KOMMENTAR: Gedanken ans Gedenken
■ Vor dem Antikriegstag, dem 1. September
Gedacht werden soll eines schönen Sommertages (ja, es war warm und sonnig, hat meine Mutter immer erzählt) vor 49 Jahren. Warum ist das so schwierig? Ich bin 1949 in Quelkhorn in die Schule gekommen, sechs Jahre zuvor ist ein Mädchen aus diesem Dorf als Widerstandskämpferin hingerichtet worden, Cato van Beeck. Aber ich habe 1980 in einem Film zum ersten Mal von ihr gehört. In Quelkhorn kannte jeder jeden. Niemand hat mir von ihr erzählt, obwohl eine ganze Reihe von Leuten im Dorf versucht haben, sie zu retten. Eine Schulkameradin von Göring, so etwas gibt es, hat ihn in Berlin aufgesucht. Eine Stunde lang läuteten die Kirchenglocken, als sie hingerichtet wurde.

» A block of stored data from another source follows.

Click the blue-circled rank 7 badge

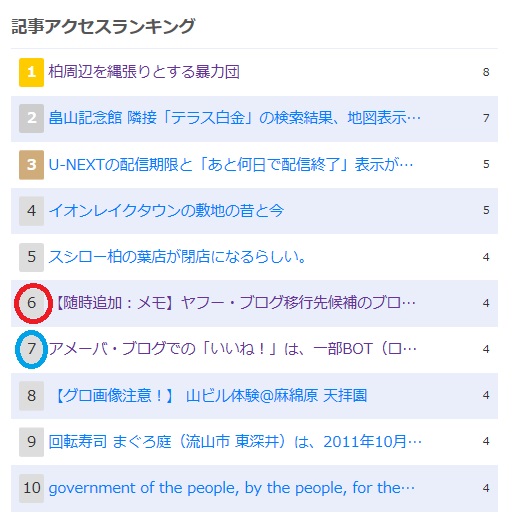[31, 349]
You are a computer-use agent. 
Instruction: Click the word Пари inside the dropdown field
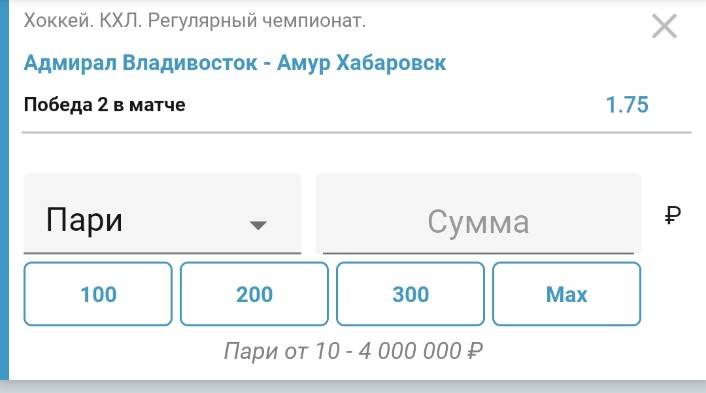pyautogui.click(x=84, y=220)
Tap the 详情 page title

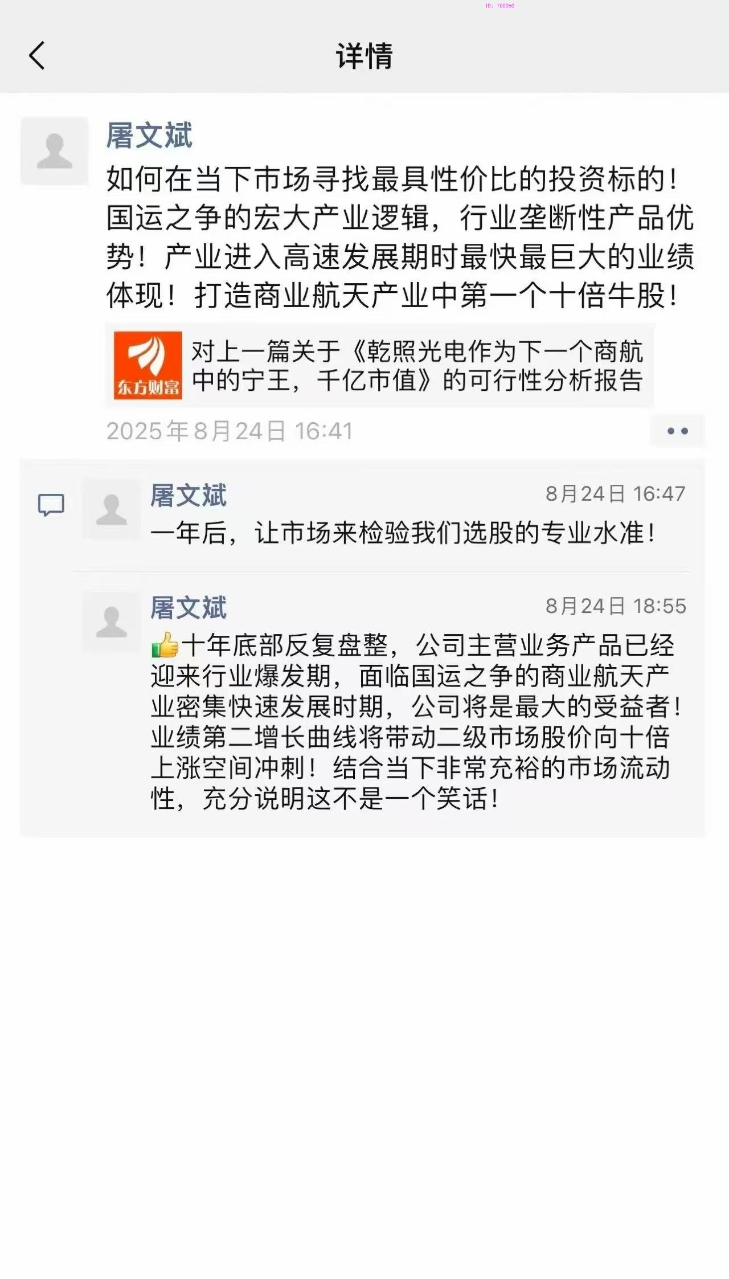click(364, 56)
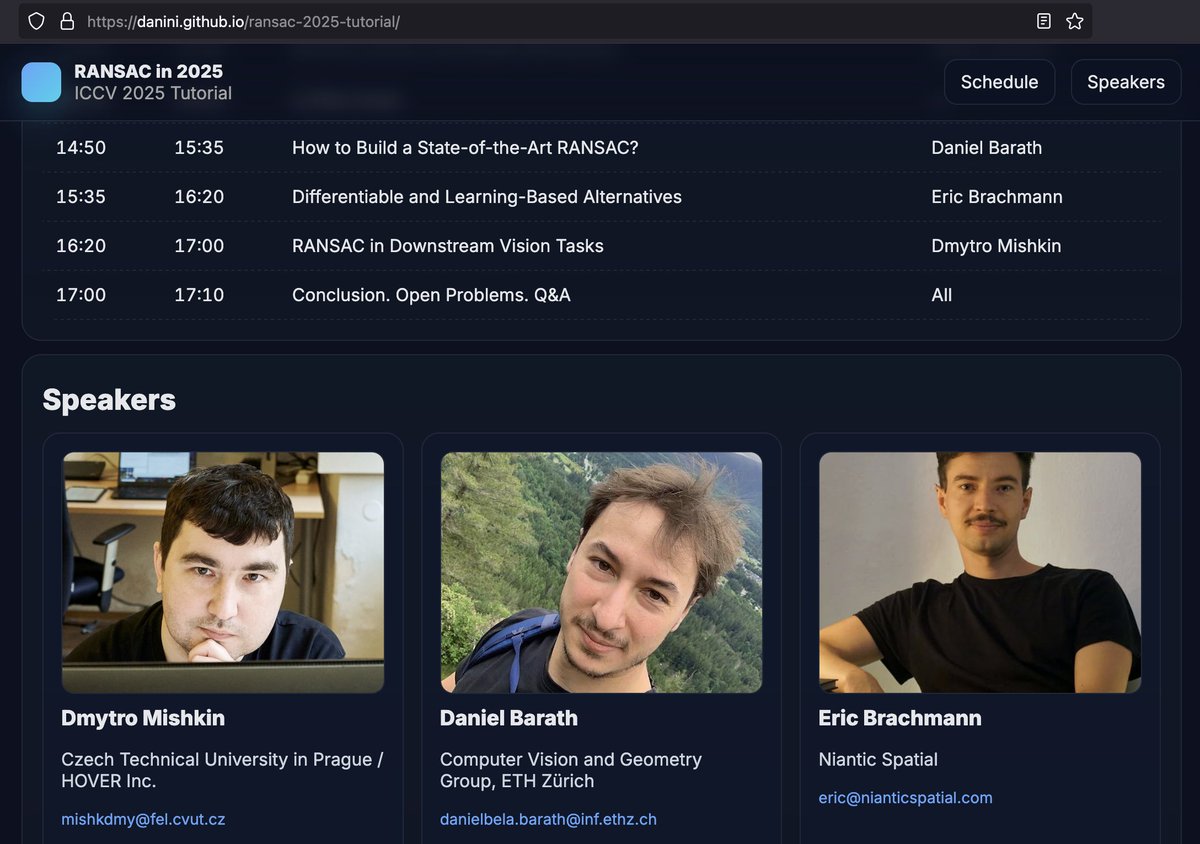Click the ICCV 2025 Tutorial subtitle text
Viewport: 1200px width, 844px height.
pyautogui.click(x=153, y=93)
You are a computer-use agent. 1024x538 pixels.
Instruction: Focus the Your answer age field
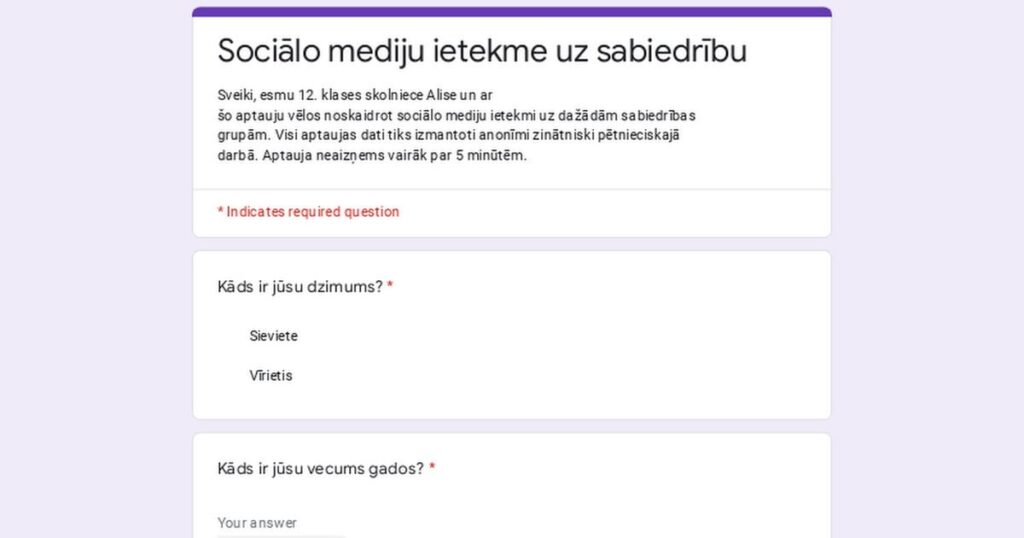281,523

In meiner Kindheit habe ich von Andreas Hofer zu Mantua in Banden gehört, von Wilhelm Tell, aber nichts von der Geschichte meines Dorfes. Als ich meine Mutter nach Cato van Beeck fragte, sagte sie, sehr verzweifelt: „Das war alles so entsetzlich, man konnte darüber nicht sprechen, es war so furchtbar nah.“ Deshalb war dieses Gedenken so schwierig. Und später haben wir nur noch die Eckdaten, zeitliche, räumliche, auswendig gelernt. Und nicht mehr unsere Geschichte.
Hille Darjes.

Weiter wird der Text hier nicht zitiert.